Pero no todos los destinos de la Otra Semana Santa son concurridos, también los hay secretos, custodiados por manos sabias. Un reportaje reciente nos transporta a El Cristalino, en la Selva Lacandona petenera, descrito como “una piscina natural con aguas de pureza diamantina, que danzan entre miríadas de peces diminutos” bajo la sombra de árboles milenarios.
Este edén escondido tiene un guardián excepcional: don Ricardo Cac Caal, un anciano maya Q’eqchi’ de voz suave y espíritu firme. Don Ricardo vive a pocos metros del manantial y durante años ha dedicado sus jornadas a reforestar la zona con especies nativas, limpiar el cauce y vigilar que ningún forastero dañe el lugar.

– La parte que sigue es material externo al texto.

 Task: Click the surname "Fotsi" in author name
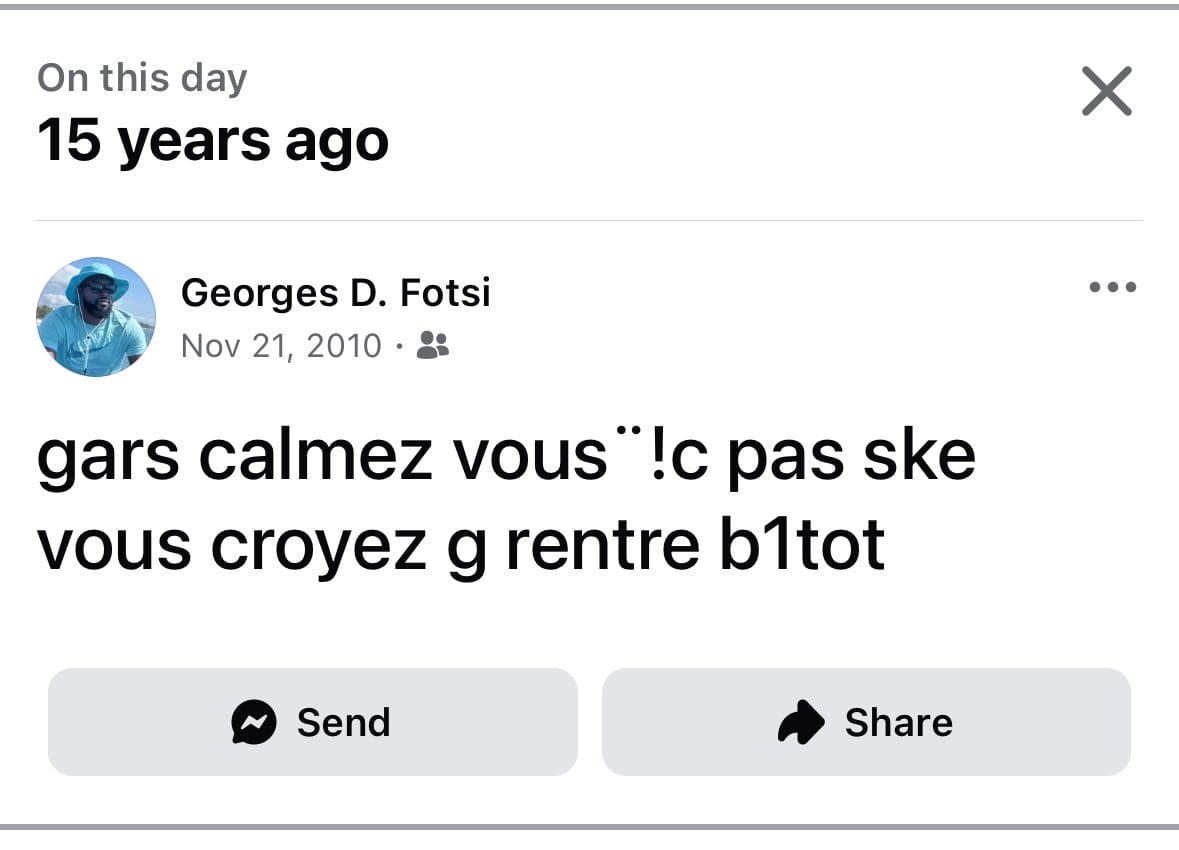[x=445, y=293]
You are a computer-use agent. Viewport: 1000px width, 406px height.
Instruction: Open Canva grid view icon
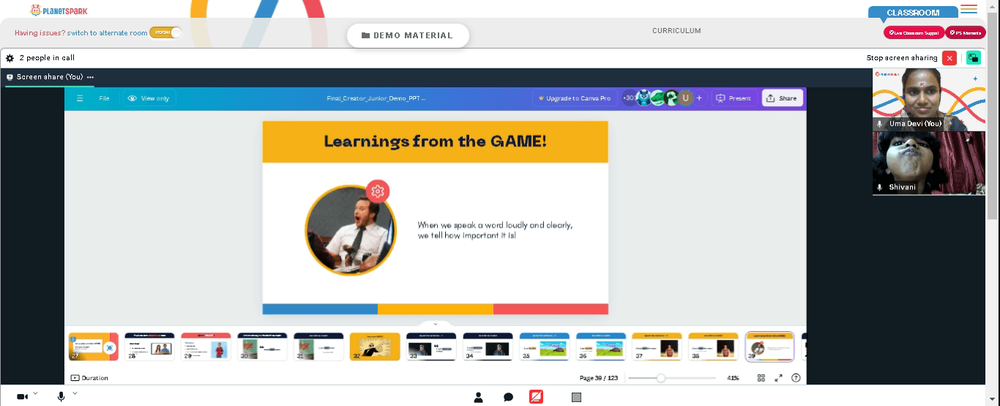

Sin ninguna formación turística formal, resguarda con humildad y compromiso El Cristalino, recibiendo a los pocos viajeros que llegan como si fueran familia. Durante esta Semana Santa 2025, un equipo de Prensa Comunitaria llegó hasta El Cristalino y encontró a don Ricardo enfundado en un curioso atuendo: ropa militar de segunda mano que usa, según explicó entre risas, para protegerse de los mosquitos de la selva. Él pide Q10 de ingreso, “disculpando” la tarifa, pero justificándola en los incontables días de trabajo que invierte en mantener despejado el ojo de agua.
Quienes tuvieron el privilegio de sumergir los pies en El Cristalino durante esos días santos hablan de una experiencia casi mística: el agua fría y cristalina vibra con vida, rodeada del canto de los monos aulladores y aves que cruzan el dosel selvático. Don Ricardo suele decir a sus visitantes que este manantial es un “regalo de Dios” a la comunidad, y por eso lo cuida. Él, como muchos otros guardianes anónimos de sitios naturales en Guatemala, encarna esa espiritualidad territorial donde proteger la tierra equivale a honrar la creación. En su pequeña parcela de la selva, la Semana Santa no tiene procesiones ni tambores, pero cada árbol nuevo que siembra, cada turista consciente que aprende a amar el lugar, es parte de una celebración más amplia: la de la armonía entre comunidad y naturaleza.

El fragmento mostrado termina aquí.